With Steven Moffat, with whom Gatiss worked on Doctor Who and Jekyll, he also co-created and co-produced Sherlock starring Benedict Cumberbatch and Martin Freeman. He also portrayed Mycroft Holmes in the series. Gatiss had influence on all episodes as producer and he wrote four episodes, one for each series: the finale, "The Great Game" for the first series, "The Hounds of Baskerville" for the second, "The Empty Hearse" for the third and "The Six Thatchers" for the fourth. He also co-wrote "Many Happy Returns", a mini-episode released in late December 2013 which acts as a prelude to the third series, with Steven Moffat; the episode "The Sign of Three" with Moffat and Steve Thompson; and "The Abominable Bride", a special episode released in early January 2016, with Moffat. Finally, he co-wrote the final episode of Sherlock, "The Final Problem", with Moffat, released in January 2017.
In December 2013, Gatiss joined the cast of the Donmar Warehouse production of Coriolanus as Senator of Rome, Menenius. The play went from 6 December 2013 through 13 February 2014. For his performance, Gatiss received a nomination for the Laurence Olivier Award for Best Actor in a Supporting Role. On 25 December 2013, a version of the ghost story "The Tractate Middoth" by M. R. James and adapted by Gatiss was broadcast on BBC Two as part of the long-running A Ghost Story for Christmas series. It starred Sacha Dhawan, John Castle, Louise Jameson, Una Stubbs, David Ryall, Eleanor Bron, Nick Burns and Roy Barraclough. It was followed on 25 December 2013 by a screening on BBC2 of a new documentary by Gatiss titled M. R. James: Ghost Writer. The programme saw Gatiss explore the work of James and look at how his work still inspires contemporary horror today.

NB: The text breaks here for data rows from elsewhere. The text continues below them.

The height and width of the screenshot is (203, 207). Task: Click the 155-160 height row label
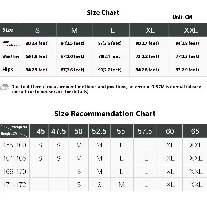point(15,145)
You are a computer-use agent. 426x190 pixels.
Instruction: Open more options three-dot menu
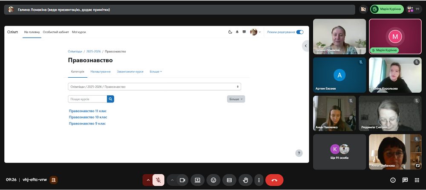[259, 180]
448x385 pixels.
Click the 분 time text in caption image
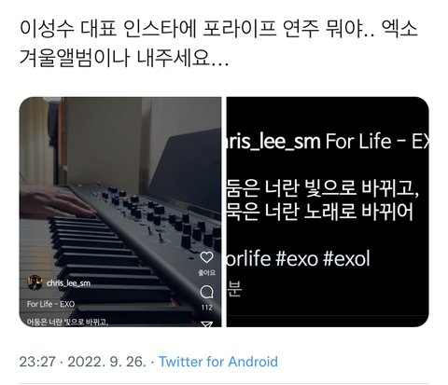click(x=234, y=288)
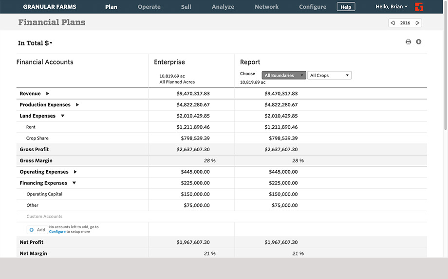Click the plus icon to add account
Image resolution: width=448 pixels, height=279 pixels.
click(x=32, y=230)
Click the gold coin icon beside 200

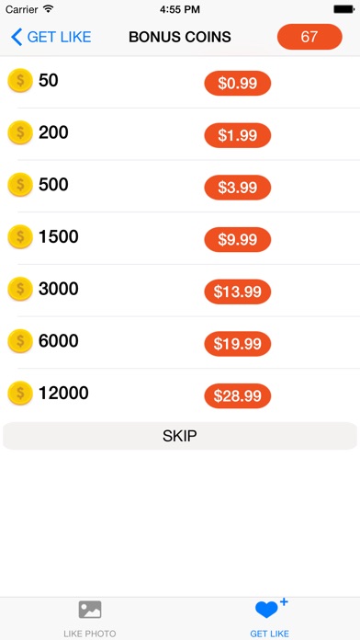20,132
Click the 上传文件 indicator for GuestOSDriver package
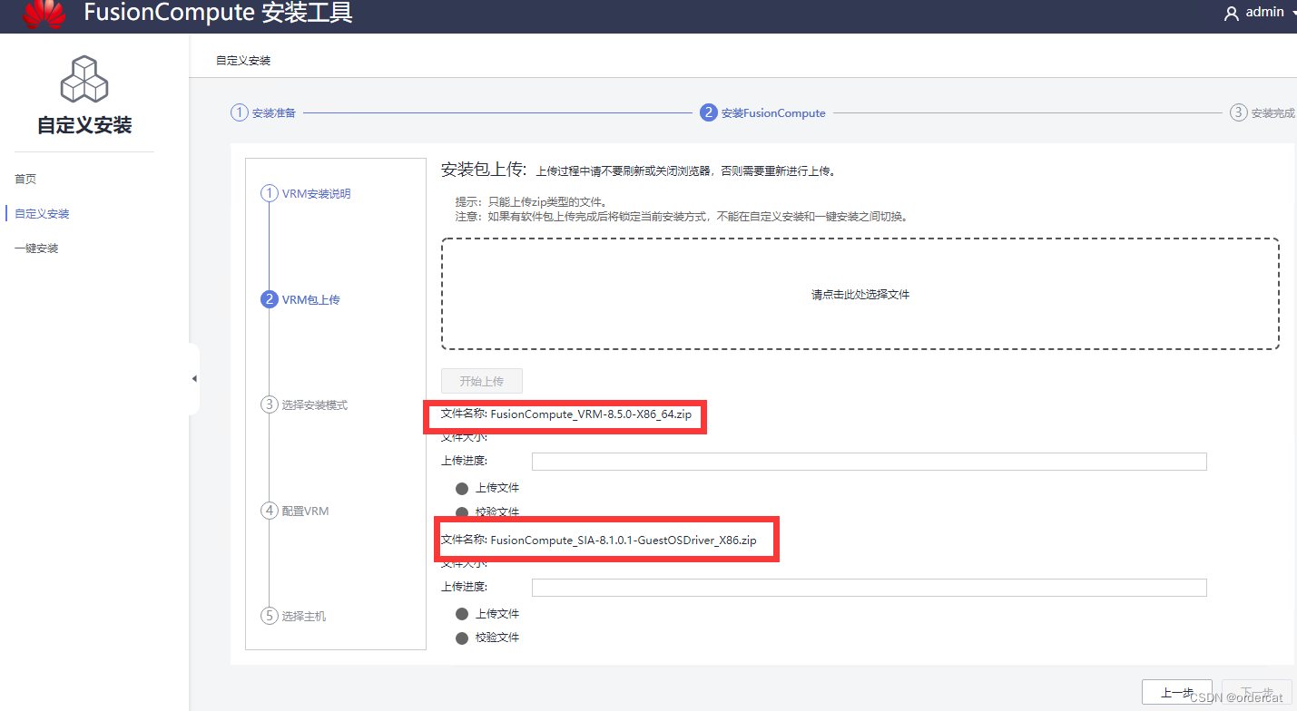This screenshot has height=711, width=1297. [463, 613]
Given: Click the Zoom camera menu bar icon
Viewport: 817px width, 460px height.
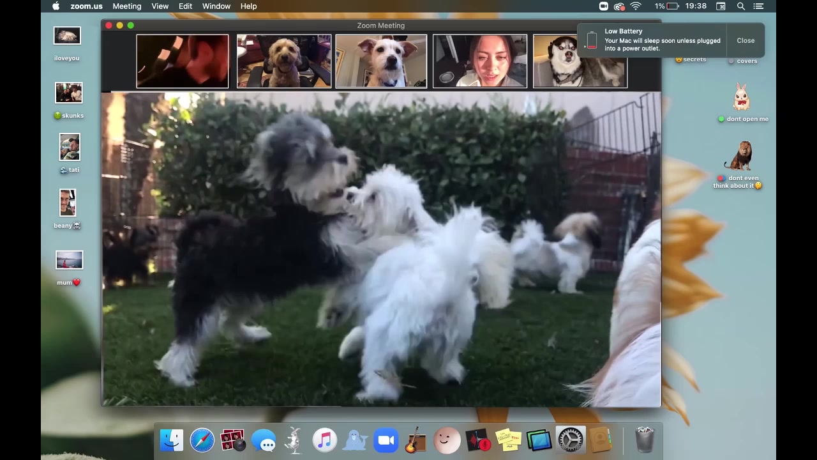Looking at the screenshot, I should coord(604,6).
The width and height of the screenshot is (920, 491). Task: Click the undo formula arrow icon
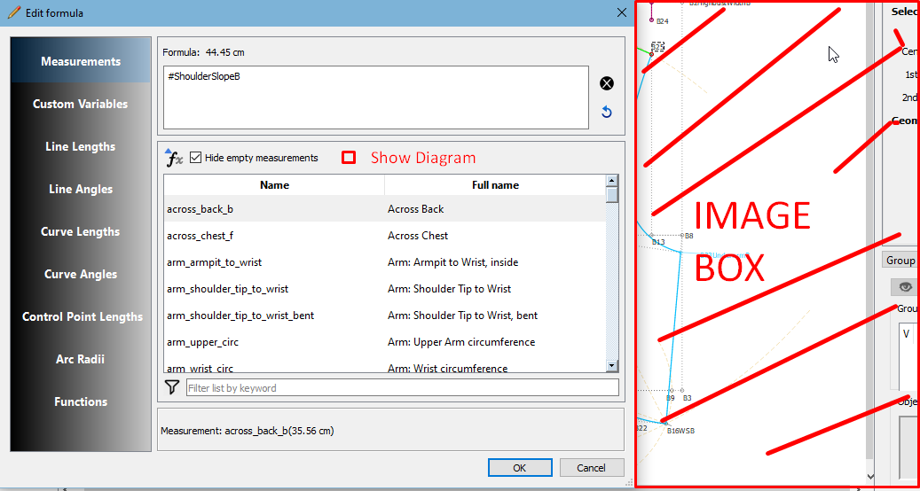point(607,112)
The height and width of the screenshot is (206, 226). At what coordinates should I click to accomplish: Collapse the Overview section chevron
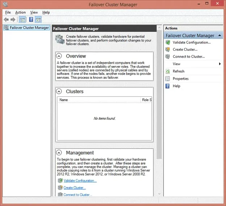tap(59, 56)
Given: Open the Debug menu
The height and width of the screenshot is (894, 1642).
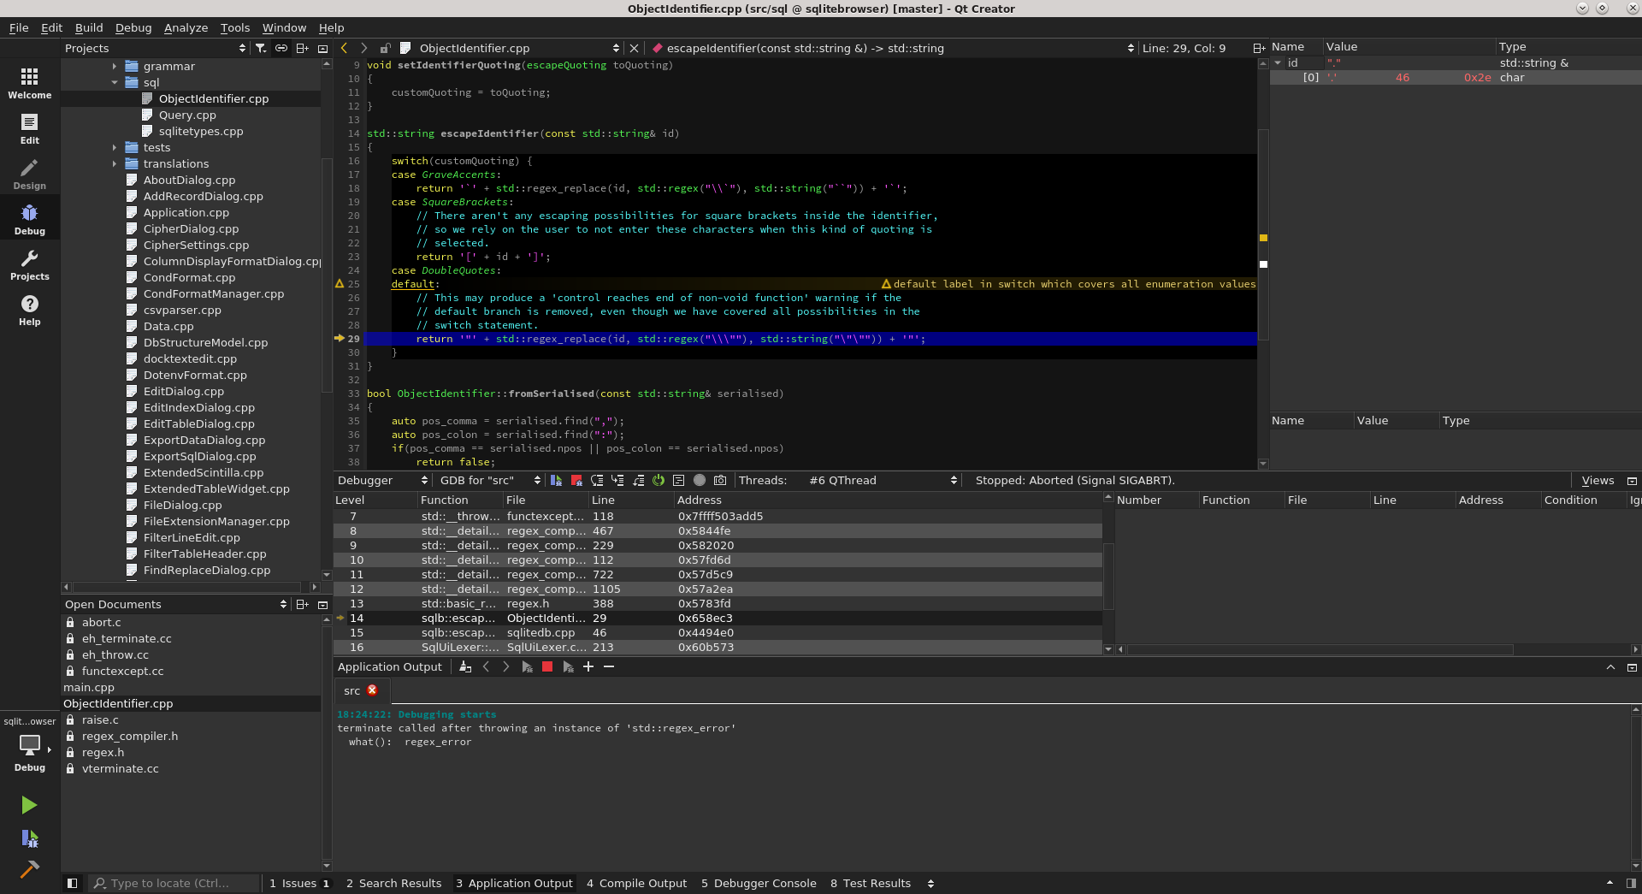Looking at the screenshot, I should (x=133, y=27).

He appeared in season four of Game of Thrones in 2014 playing Tycho Nestoris and reprised this role in season five and season seven. In the BBC's 2015 series Wolf Hall, Gatiss played King Henry VIII's secretary Stephen Gardiner. He also appeared in Channel 4's Coalition in 2015.
In 2016, he played Harold in the groundbreaking American play The Boys in the Band at Park Theatre opposite his husband Ian Hallard. They made history when the play transferred to the Vaudeville Theatre in 2017 as the first married gay couple to appear together on a West End stage.
Gatiss appeared as the Prince Regent in the eight-part historical fiction television drama series Taboo first broadcast on BBC One in the United Kingdom on 7 January 2017 and in the United States on FX on 10 January 2017. In May 2017, Gatiss began a recurring role on The Secret History of Hollywood, a series of podcast biopics on Golden Age-era Hollywood. Its 11-part series, Shadows tells the story of Val Lewton's life and career, with Gatiss providing the introductions for each episode.